### [Task prompt]
Copy each line below in which the word "output" occurs.

### [Excerpts from a dataset]
= = = = = = =
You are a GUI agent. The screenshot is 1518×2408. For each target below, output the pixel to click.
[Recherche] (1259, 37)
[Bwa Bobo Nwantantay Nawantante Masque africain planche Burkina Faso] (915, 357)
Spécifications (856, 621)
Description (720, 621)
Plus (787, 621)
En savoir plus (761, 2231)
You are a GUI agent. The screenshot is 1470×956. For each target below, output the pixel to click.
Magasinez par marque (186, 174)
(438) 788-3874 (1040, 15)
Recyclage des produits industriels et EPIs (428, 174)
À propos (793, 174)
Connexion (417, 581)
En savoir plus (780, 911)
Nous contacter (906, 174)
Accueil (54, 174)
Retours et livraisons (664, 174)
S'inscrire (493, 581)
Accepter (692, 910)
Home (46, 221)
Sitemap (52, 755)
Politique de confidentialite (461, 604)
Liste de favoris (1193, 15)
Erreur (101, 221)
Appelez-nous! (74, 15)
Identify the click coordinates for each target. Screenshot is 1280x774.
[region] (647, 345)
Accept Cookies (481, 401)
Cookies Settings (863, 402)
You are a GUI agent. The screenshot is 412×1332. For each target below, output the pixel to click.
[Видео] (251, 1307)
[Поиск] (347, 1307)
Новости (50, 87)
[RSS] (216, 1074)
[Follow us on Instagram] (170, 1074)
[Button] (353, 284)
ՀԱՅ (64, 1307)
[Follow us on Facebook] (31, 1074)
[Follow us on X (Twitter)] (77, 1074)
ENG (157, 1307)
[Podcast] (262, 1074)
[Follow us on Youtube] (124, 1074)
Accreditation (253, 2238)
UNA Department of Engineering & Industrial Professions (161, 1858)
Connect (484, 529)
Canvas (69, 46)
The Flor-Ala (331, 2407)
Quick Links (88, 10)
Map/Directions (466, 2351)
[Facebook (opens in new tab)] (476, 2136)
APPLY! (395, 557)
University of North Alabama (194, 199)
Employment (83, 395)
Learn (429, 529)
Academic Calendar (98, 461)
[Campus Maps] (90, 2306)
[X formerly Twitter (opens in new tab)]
= = = = = = =
### [Solution]
You are a GUI agent. The screenshot is 1518×2408. For each target below, output the pixel to click.
You are a GUI agent. The screenshot is 1470×956. For each target below, output the pixel to click.
You are a GUI agent. The screenshot is 412×1332. For each target below, output the pixel to click.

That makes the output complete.